In Bahrain, we had our own pool. The pool into which the oleander trees dipped and shed their petals. It was actually an old water tank, not a proper pool. The gardeners filled it using a hosepipe.
I am in the pool. A school-holiday boy is in the pool with me. He is wrapping me up with the hose pipe. We are alone. No adults are present. In my memory the water is clean and sparkling, shot through with sunlight.
I remember the panic of being pulled underwater by the boy.
He is wrapping the hose round my squirming body.
I remember fighting my way to reach the surface and breath again.
But in my body there is the slightly sexualised excitement of it.
I knew this was something he wouldn’t have done with a boy, not in the same way. I was somehow being subjugated and I was somehow enjoying it. The princess in distress.
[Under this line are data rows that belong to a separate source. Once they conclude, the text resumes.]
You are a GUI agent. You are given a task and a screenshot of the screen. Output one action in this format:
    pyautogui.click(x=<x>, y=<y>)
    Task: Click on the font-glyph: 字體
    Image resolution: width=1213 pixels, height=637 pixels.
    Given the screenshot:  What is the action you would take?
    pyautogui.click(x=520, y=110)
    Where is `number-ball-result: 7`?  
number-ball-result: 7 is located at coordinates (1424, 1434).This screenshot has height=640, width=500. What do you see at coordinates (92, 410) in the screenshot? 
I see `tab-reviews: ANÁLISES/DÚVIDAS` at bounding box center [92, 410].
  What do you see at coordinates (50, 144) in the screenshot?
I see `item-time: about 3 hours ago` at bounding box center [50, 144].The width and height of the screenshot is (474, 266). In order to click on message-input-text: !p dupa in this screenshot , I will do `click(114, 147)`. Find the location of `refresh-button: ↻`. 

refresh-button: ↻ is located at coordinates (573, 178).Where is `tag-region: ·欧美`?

In Bahrain her swimming reached its zenith. It had become competitive. There were competitions. She still has a silver plate trophy cup engraved with her name and the date, 1968.
She loved competitive swimming at school too. So does Maudie. Swimming is their power. Their superiority to Cruel Matron.
Swimming is confusing. It disrupts the severance between home and school. The same silence underwater. The same victorious roar above. The cold grey grit under my toes at the edge of the school pool. The warm grass of home. Distinct. Yet contiguous, eliding.
I love the way in which you describe how 'slippery' memory is... Thank you for this episode, it reminds me of my own swimming memories, which take me on interesting mind journeys. Best wishes!
Another beautifully written piece - the reader can feel the shimmering heat in those faraway places, cooled by a dip in those memorable watering holes. Thank you for sharing such poignant memories.